Le nouveau pdg de l’Aéroport Jean-Lesage, Stéphane Poirier, voudrait voir celui-ci se développer comme l’Aéroport de Calgary, où il a œuvré pendant seize ans, plus récemment comme vice-président senior et directeur commercial.

«YQB est à un moment critique au moment où l’Aéroport sort d’une phase de construction intense. Là, mon défi, c’est d’accélérer le développement», a-t-il déclaré en conférence de presse jeudi. L’un des axes de développement que le nouveau pdg a l’intention de prioriser est l’augmentation et la diversification des revenus. «Il faut diversifier les sources de revenus afin d’être moins tributaire des frais d’atterrissage», insiste-t-il.

Le projet hôtelier sur le site de l’aéroport, M. Poirier souhaiterait le réaliser à court terme plutôt qu’à moyen terme. «On devrait faire l’appel d’offres au début de 2020, mais on sait qu’un hôtel, ce n’est pas quelque chose qui se bâtit en deux semaines», a-t-il expliqué. 

La vision de Stéphane Poirier se base sur l’expérience vécue à l’Aéroport de Calgary, où aucun hôtel n’était installé au début des années 2000. «J’ai mené de l’avant une stratégie qui commençait aussi par la construction d’un hôtel. Aujourd’hui il y a quatre hôtels et 3 millions de pieds carrés d’entreprises sur les terrains aéroportuaires. Tout cela amène aussi des clients qui peuvent amener une augmentation du volume de cargo.»

Centre de prédédouanement

Le projet de centre de prédédouanement à Québec tient également à cœur au nouveau pdg, qui en parle comme de la priorité de l’Aéroport. «C’est un dossier très important à l’Aéroport et dans la ville de Québec, c’est absolument incontournable à moyen et long terme», a-t-il déclaré en rappelant que le projet était appuyé par 95 % des résidents de la ville. Même s’il souhaite voir le projet prendre forme «le plus tôt possible», M. Poirier demeure réaliste en signalant qu’il s’écoule normalement trente mois entre l’autorisation et l’ouverture d’un centre de prédédouanement.

«À court terme, il faut impliquer tous les paliers de gouvernement dans ce projet.
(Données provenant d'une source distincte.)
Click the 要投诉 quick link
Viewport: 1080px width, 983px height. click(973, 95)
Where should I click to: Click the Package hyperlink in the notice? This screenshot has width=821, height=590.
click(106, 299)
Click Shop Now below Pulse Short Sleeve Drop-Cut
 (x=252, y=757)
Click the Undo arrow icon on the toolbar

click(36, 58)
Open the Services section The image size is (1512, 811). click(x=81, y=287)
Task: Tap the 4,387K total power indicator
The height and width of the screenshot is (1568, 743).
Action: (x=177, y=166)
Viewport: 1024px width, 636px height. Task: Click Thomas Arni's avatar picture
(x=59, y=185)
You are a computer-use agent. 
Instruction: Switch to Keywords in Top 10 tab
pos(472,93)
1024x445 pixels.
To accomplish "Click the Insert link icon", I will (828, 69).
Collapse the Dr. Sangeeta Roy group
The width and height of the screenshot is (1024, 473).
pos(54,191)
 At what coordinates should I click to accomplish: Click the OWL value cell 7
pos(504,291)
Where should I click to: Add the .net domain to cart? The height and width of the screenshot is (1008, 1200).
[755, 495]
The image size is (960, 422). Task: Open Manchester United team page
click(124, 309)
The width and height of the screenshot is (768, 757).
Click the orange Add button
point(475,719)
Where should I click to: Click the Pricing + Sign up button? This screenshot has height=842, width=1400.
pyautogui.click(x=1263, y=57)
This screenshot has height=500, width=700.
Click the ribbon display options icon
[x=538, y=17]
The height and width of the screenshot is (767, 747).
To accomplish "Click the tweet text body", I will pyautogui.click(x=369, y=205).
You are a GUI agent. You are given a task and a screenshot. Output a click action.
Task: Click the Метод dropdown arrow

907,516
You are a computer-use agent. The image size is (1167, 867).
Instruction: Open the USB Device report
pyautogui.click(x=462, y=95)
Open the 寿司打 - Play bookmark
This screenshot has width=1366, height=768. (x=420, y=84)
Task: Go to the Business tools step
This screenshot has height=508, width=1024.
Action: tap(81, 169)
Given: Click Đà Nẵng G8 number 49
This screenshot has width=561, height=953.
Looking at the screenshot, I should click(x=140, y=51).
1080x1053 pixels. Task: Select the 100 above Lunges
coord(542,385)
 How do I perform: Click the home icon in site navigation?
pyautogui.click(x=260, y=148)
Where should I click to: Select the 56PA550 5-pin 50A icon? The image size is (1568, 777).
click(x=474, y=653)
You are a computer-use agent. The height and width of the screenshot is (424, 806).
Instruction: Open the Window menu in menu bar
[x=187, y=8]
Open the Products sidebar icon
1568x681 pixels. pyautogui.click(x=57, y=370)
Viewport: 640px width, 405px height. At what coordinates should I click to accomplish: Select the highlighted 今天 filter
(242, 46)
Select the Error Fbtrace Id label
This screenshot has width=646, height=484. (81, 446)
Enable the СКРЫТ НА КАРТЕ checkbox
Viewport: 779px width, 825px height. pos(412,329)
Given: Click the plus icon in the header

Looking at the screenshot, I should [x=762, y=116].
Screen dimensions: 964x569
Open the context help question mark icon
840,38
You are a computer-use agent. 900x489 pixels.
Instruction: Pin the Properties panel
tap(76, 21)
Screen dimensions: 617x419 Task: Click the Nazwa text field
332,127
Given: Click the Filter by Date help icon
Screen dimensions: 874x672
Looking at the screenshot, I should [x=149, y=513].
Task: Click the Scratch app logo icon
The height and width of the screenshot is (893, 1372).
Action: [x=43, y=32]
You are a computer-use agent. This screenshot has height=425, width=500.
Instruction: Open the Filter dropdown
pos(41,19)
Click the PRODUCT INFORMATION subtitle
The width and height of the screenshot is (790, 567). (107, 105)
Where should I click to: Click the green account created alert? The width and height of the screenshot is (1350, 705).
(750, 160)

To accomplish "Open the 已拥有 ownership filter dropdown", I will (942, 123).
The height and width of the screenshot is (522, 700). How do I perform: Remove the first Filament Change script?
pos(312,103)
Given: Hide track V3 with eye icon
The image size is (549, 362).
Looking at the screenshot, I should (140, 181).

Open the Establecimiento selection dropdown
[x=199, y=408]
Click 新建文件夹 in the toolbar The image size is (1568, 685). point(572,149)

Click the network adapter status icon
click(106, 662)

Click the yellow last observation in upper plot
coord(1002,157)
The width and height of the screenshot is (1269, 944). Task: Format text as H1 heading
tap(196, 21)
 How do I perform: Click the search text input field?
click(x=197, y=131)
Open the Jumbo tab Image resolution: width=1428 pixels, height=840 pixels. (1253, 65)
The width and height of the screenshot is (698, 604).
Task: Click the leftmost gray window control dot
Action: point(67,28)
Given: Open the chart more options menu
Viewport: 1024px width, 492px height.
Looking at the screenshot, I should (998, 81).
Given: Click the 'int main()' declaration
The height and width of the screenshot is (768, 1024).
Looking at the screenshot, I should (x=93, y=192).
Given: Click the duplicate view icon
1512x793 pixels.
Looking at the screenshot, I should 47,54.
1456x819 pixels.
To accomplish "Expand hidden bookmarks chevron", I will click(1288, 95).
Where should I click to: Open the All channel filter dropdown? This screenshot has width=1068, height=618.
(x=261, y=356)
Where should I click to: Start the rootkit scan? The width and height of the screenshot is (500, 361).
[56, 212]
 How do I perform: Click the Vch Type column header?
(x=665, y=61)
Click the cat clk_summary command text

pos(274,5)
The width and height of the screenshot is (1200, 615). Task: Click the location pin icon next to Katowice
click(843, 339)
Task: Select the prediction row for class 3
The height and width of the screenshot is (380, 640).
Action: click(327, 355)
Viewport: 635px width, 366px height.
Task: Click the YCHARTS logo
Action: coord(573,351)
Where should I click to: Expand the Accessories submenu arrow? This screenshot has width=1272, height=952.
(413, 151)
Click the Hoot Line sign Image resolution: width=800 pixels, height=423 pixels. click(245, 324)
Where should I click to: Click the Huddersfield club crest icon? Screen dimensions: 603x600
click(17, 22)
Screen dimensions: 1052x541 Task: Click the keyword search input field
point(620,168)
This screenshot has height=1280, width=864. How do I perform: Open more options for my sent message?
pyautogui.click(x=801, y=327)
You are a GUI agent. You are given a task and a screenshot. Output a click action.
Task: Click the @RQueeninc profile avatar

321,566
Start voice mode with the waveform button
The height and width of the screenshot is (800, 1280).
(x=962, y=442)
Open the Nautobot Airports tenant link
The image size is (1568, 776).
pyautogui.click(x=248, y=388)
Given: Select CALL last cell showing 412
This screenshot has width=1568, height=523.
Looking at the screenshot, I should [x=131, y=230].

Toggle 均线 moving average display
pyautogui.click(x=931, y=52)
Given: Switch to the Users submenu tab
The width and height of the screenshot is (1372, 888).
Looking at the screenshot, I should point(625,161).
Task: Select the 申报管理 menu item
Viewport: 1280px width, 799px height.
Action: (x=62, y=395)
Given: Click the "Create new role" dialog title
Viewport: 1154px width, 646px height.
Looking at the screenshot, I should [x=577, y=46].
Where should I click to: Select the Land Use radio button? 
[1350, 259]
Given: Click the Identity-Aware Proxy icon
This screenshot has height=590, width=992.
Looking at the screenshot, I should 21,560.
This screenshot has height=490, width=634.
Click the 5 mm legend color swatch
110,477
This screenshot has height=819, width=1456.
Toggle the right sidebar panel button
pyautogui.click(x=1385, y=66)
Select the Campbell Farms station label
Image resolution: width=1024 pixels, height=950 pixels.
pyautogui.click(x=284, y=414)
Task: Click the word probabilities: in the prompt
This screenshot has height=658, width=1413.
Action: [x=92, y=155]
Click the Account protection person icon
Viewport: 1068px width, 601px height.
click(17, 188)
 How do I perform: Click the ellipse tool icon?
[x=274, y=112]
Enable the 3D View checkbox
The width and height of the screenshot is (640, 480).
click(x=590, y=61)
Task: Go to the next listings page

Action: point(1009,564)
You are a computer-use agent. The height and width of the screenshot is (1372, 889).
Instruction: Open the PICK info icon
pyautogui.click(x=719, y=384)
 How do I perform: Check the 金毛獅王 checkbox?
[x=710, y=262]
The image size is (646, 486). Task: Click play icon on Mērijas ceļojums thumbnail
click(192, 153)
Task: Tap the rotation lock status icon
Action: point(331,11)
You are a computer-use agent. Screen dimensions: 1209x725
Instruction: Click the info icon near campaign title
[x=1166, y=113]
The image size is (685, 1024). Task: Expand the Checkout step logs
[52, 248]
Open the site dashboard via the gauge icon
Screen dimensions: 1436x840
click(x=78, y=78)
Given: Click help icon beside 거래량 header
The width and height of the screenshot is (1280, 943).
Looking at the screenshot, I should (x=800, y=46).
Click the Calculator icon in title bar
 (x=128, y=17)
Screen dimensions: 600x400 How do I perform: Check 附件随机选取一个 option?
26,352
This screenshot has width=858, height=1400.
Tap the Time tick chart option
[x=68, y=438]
Jusqu’à maintenant, nos réunions portent à croire qu’on pourra faire valoir la validité du dossier», indique M. Poirier. Il souligne cependant que l’un des problèmes rencontrés est que le cadre légal pour mettre de l’avant un centre de prédédouanement à Québec n’existe pas actuellement. «Mais je pense que ça se réglera puisque, maintenant, on ne demande plus au gouvernement fédéral de payer les douaniers. C’était une embuche majeure. Hier [mercredi], des experts mondiaux ont commencé à travailler sur le dossier pour voir si on ne pourrait pas diminuer encore les coûts d’exploitation, pour voir si on ne pourrait pas faire un projet pilote.» 

Desserte

Quant à la desserte aérienne, M. Poirier compte bien ajouter des liaisons à l’Aéroport Jean-Lesage, mais souhaite y aller prudemment afin de s’assurer que les nouvelles liaisons demeurent en place. «Il faut que ce soit soutenable. Il faut être agressif, mais il faut que ce soit réalisable», précise-t-il en ajoutant qu’il a l’œil sur Londres, Paris et certaines villes des États-Unis. Encore là, son expérience à Calgary guidera ses efforts. «Quand nous avions décidé de développer un vol sans escale vers Tokyo il y a cinq ans, on se faisait dire que Vancouver avait le monopole pour l’Asie. Cinq ans plus tard, la liaison existe encore, de même qu’une liaison vers Pékin qu’on a ajoutée par la suite.» 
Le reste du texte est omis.